_To do_
1 - Answer these questions about the entry on García Lorca:
(a) When and how did the writer's copies of García Lorca arrive?
(b) Who, according to the writer, understood that García Lorca becomes a standard?
(c) Who whispers in the writer's ear about marketers?
2 - From the entry on García Lorca, extract the part that opens with the words containing "Love, both passionate" and closes with "the poet urges.".

_Excerpted text_
• • • •

3/8/2018

My copies of García Lorca arrived yesterday in the mail. The title misleads a little, though I have hurried through a poem or two in translation. But it’s not the Spanish poet so much, or even Ginsberg in his supermarket—more the notion that a single poet could somehow disrupt the imposed order of things, that the goons who have declared themselves God’s chosen would drag him out in the middle of the night and kill him. García Lorca becomes a standard—something Neruda understood.

Love, both passionate and quiet, and justice—the sharing of the earth, seeing beauty in a single dandelion blossom, a beauty free for anyone with eyes, a child’s belly full, the warmth of an open fire, workers huddling around the flames in the darkness before daybreak, their hands stuffed in the pockets of their jackets—is the connection we have with the beginning of the world.  You and I knew each other then, the poet says—from the beginning of the world. Try to remember, the poet urges.

So my books have arrived, and I have this imperative to market, to push—Bill Hicks whispers in my ear something about marketers being the spans of Satan.  I give it a try and already feel disconnected from the poems I tried to write. This need to somehow be recognized which is beside the point—as if to be recognized is somehow the same as being loved which it is not.

• • • •

_Dataset extract_
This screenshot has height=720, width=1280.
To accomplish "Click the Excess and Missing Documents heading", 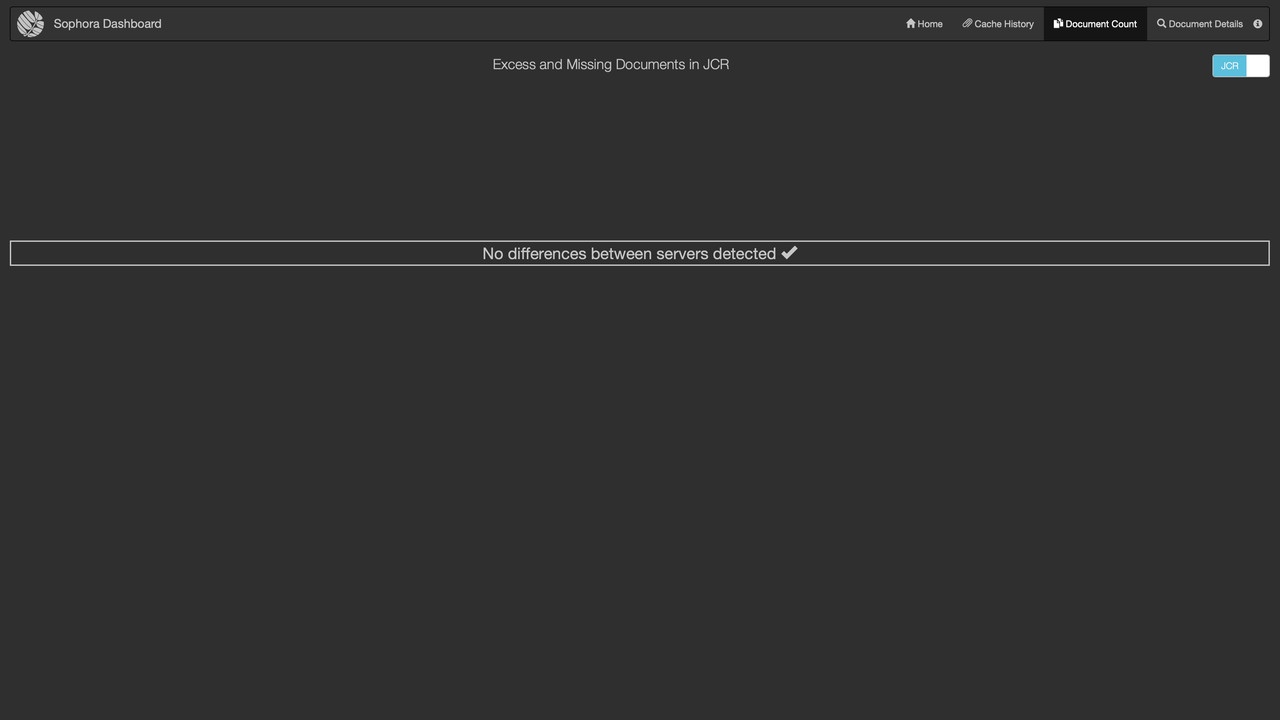I will click(610, 64).
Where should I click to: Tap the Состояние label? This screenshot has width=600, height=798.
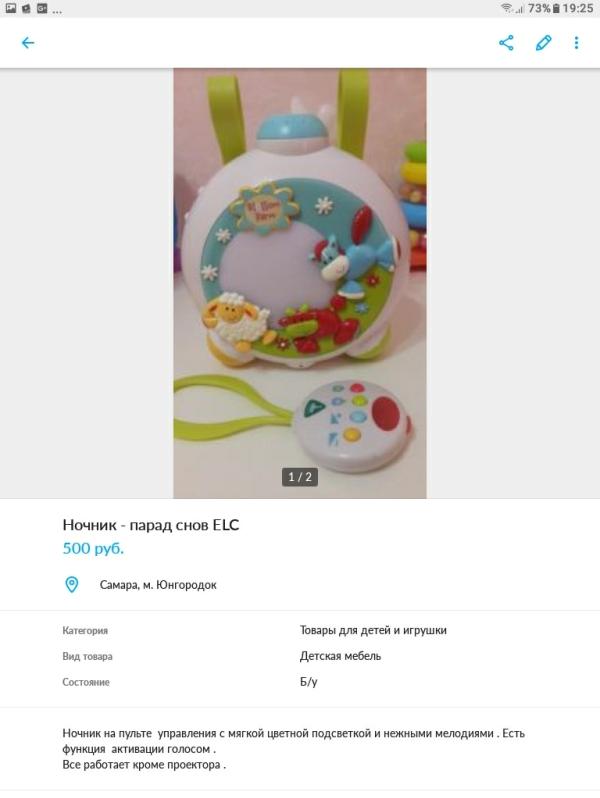pyautogui.click(x=86, y=682)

• • • •

_Solution set_
1 -
(a) Yesterday, in the mail.
(b) Neruda.
(c) Bill Hicks.

2 -
Love, both passionate and quiet, and justice—the sharing of the earth, seeing beauty in a single dandelion blossom, a beauty free for anyone with eyes, a child’s belly full, the warmth of an open fire, workers huddling around the flames in the darkness before daybreak, their hands stuffed in the pockets of their jackets—is the connection we have with the beginning of the world.  You and I knew each other then, the poet says—from the beginning of the world. Try to remember, the poet urges.